[Text provided]

· · · · ·

Even if shipowners may invoke defences against any enforcement action while the vessels are in transit, this will not protect the parties against indirect sanctions such as the seizure of assets in Danmark or other jurisdictions enforcing the Regulation.
Importantly, the restrictions which apply to Denmark’s powers as coastal state will not apply to the flag state. The vessel is subject to the jurisdiction of the flag state under the flag state principle also enshrined in UNCLOS[12]. If the flag state is an EU member state, the vessel is thus subject to the Regulation based on that flag. The flag state may thus potentially enforce the Russian sanctions when Denmark cannot. In practice, however, the vessels of the Russian dark fleet will surely not use EU flags.
While UNCLOS restricts the powers of non-flag states to prohibit the transport of certain goods (under the Russian Sanctions) in the Danish Straits, international law does generally not restrict the powers of a state to sanction the international trading activities of a company domiciled in that state (at least provided the sanctions are compatible with the framework underlying the WTO[13]). If EU-domiciled ship owners facilitate the trading of prohibited cargoes, authorities in the EU will likely seek to enforce the sanctions on such grounds against any owners who are domiciled or doing business in the EU.
The focus has for a long time been on the enforcement of the Russian Sanctions (or lack thereof). More recently, light has been cast on the safety risks relating to the conditions of the often older tankers transporting Russian oil or serving Russian interests.
Lloyd’s List has thus reported that significant numbers of vessels carrying Russian oil through Danish waters have dubious safety records or do not possess adequate insurance cover[14]. Many tankers have also continuously rejected use of Danish pilots. In early March 2024, a collision in Danish waters involving a tanker again led to press reports highlighting the difficulty of asserting the ownership and insurance cover on the vessels. In the particular case, the owners had, however (unlike many other tanker operators) actually engaged a pilot from the DanPilot. Furthermore, the Danish Maritime Authority inspected the vessel and could confirm that the tanker had all the required insurance certificates in place. The vessel was therefore cleared to proceed to undergo repair works.
The incident has nonetheless created awareness of the risk of tankers without the insurance cover required under the 1992 Civil Liability Convention covering liability for tanker oil pollution damage[15]. In essence, without insurance cover, the Danish authorities would likely need to cover the clean-up costs in the event of a major oil spill. It is therefore crucial for Denmark as a coastal state to have the power to inspect the vessels.

· · · · ·

[How to complete this task] Please reproduce word for word the part of the passage on Russian sanctions in the Danish Straits starting with "Lloyd’s List has" and going on through "undergo repair works.".

[Data extract]
· · · · ·

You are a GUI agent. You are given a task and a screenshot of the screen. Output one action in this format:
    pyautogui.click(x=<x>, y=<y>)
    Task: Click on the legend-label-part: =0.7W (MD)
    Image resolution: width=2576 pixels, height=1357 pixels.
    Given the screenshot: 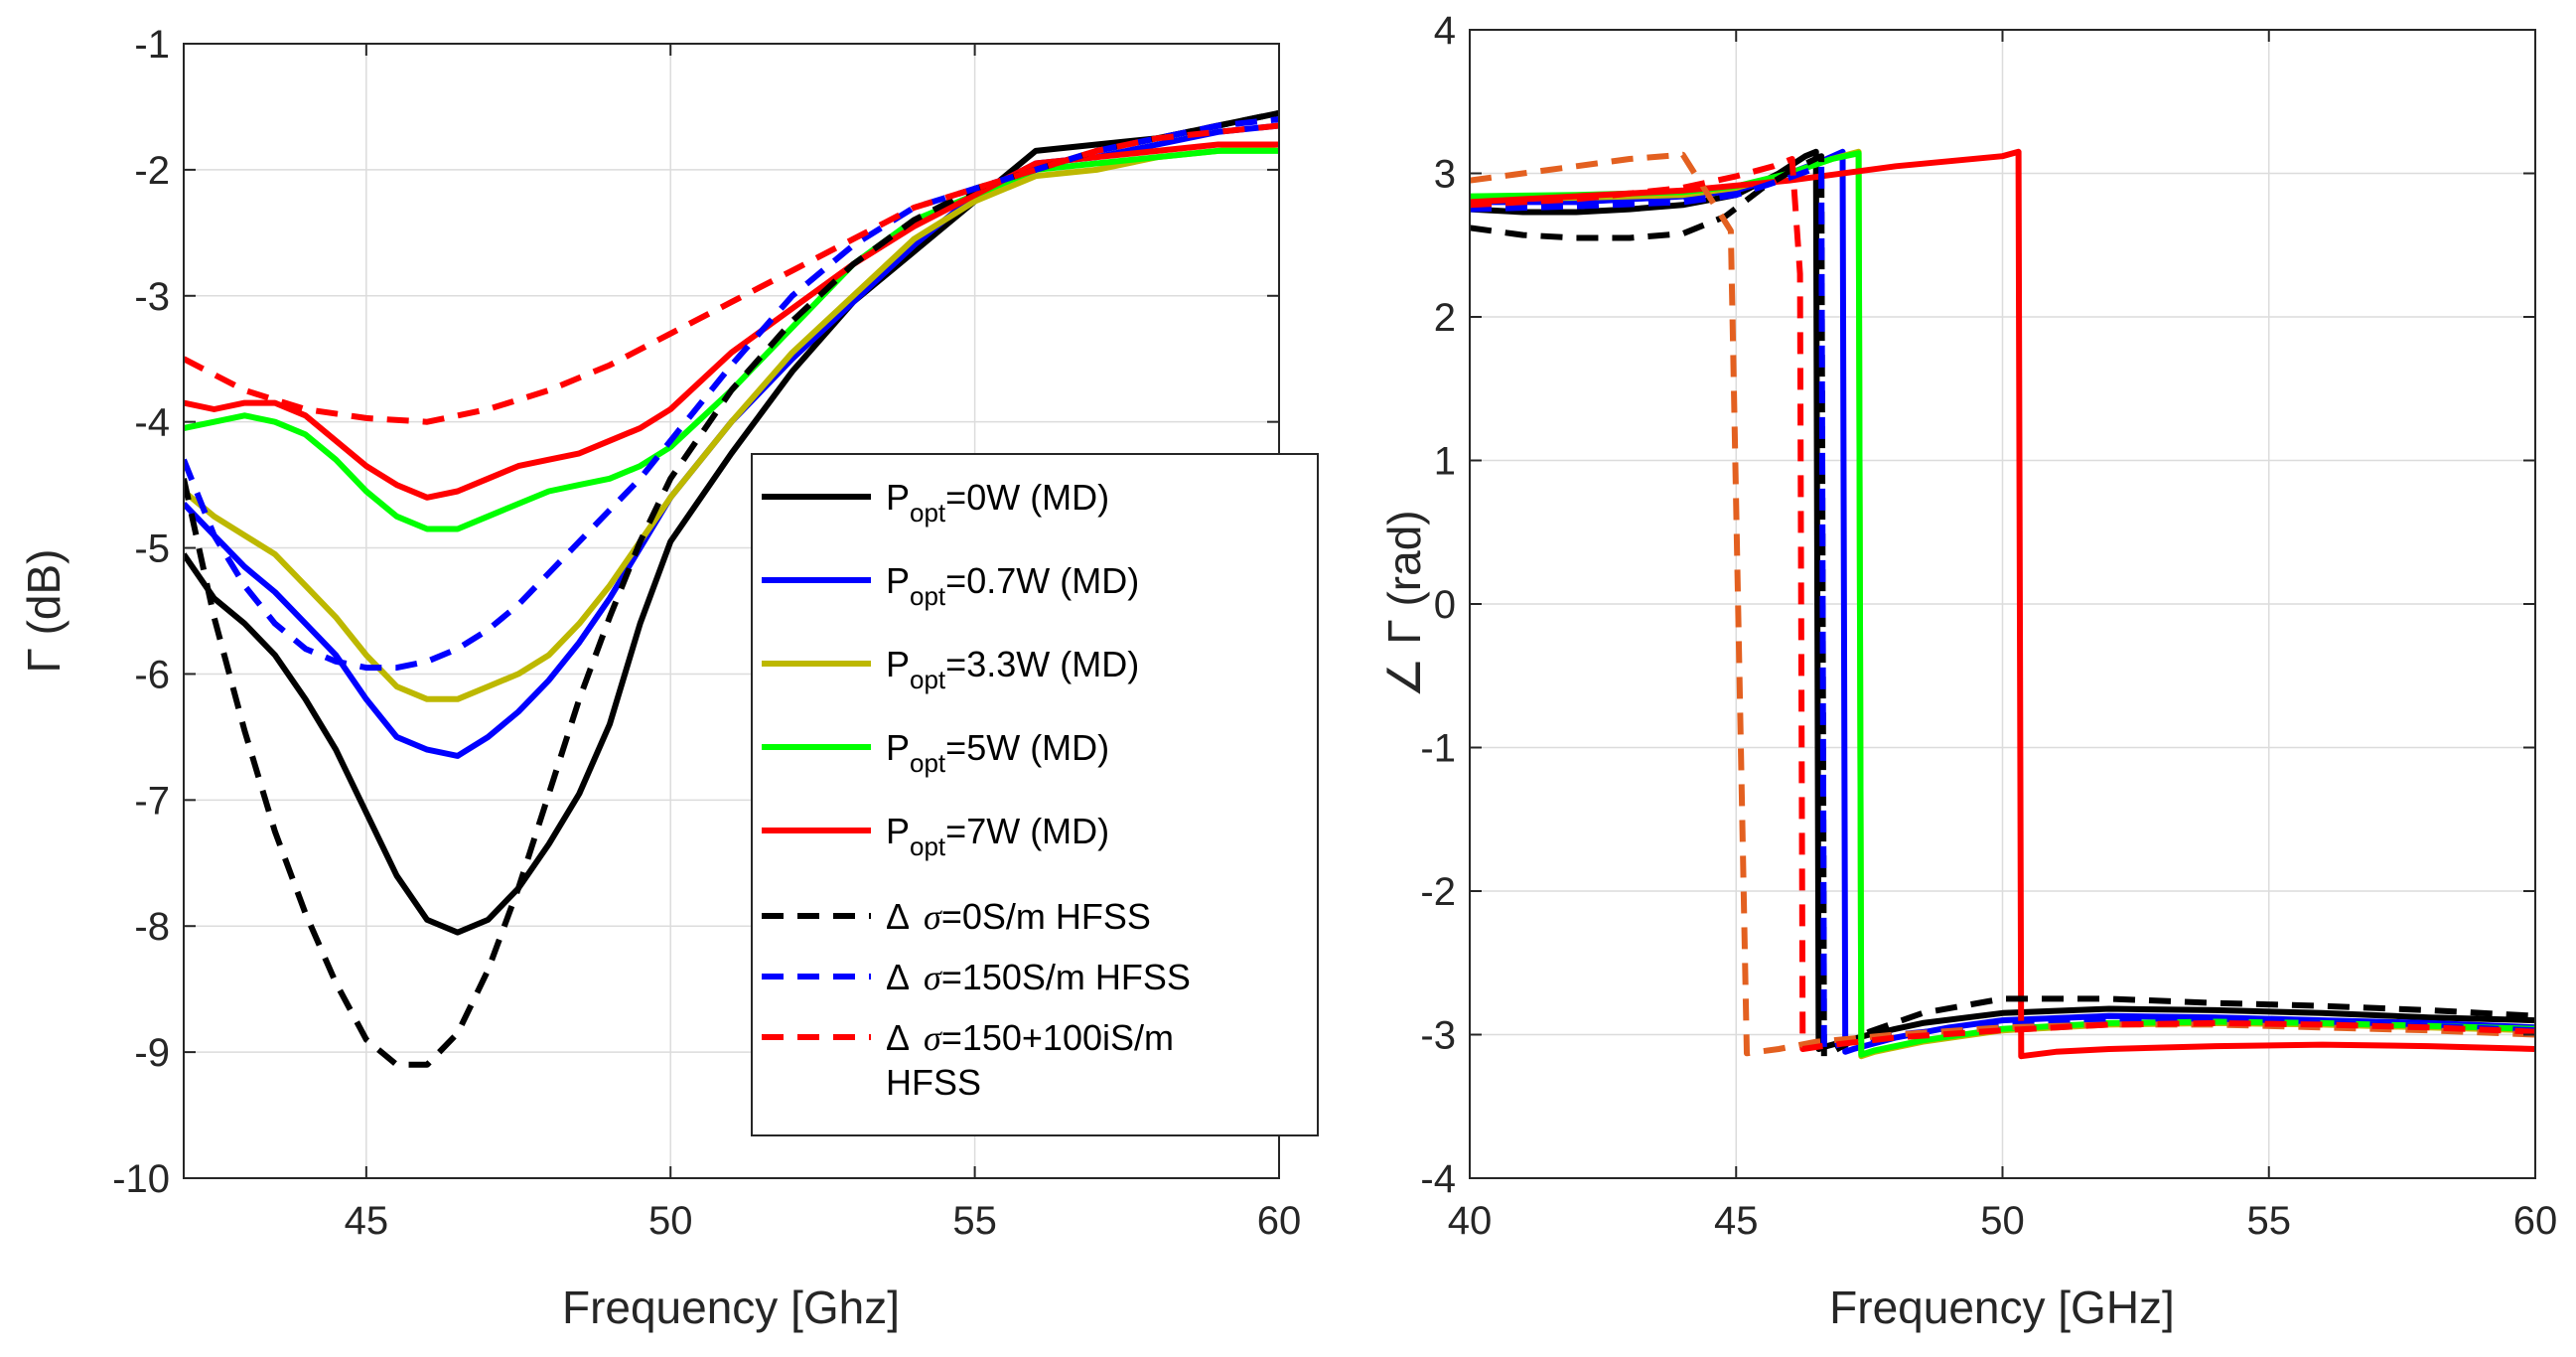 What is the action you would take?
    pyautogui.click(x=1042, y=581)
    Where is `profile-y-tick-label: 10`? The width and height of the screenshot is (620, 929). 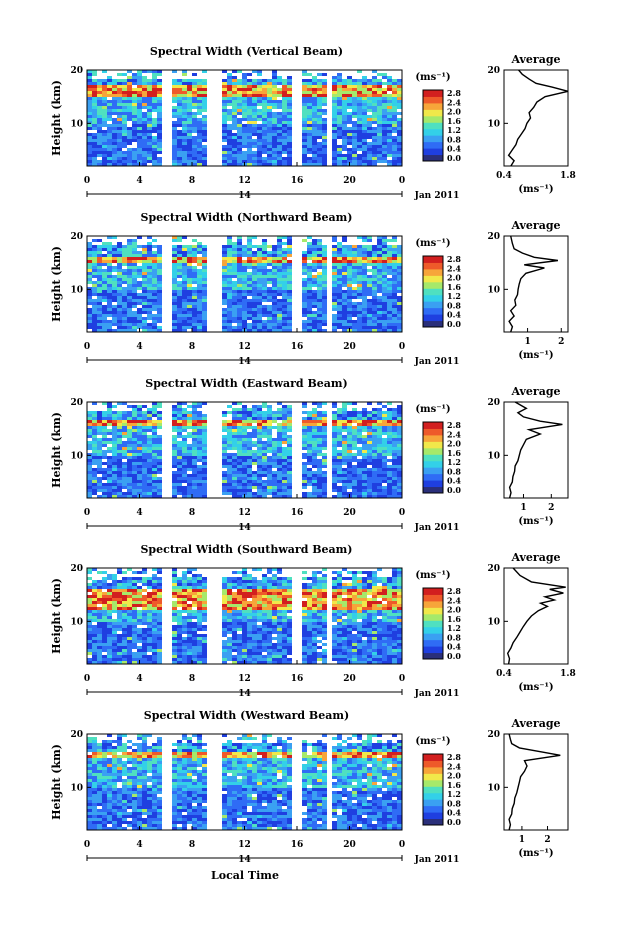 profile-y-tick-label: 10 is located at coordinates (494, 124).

· · · · ·

[Exercise response]
Lloyd’s List has thus reported that significant numbers of vessels carrying Russian oil through Danish waters have dubious safety records or do not possess adequate insurance cover[14]. Many tankers have also continuously rejected use of Danish pilots. In early March 2024, a collision in Danish waters involving a tanker again led to press reports highlighting the difficulty of asserting the ownership and insurance cover on the vessels. In the particular case, the owners had, however (unlike many other tanker operators) actually engaged a pilot from the DanPilot. Furthermore, the Danish Maritime Authority inspected the vessel and could confirm that the tanker had all the required insurance certificates in place. The vessel was therefore cleared to proceed to undergo repair works.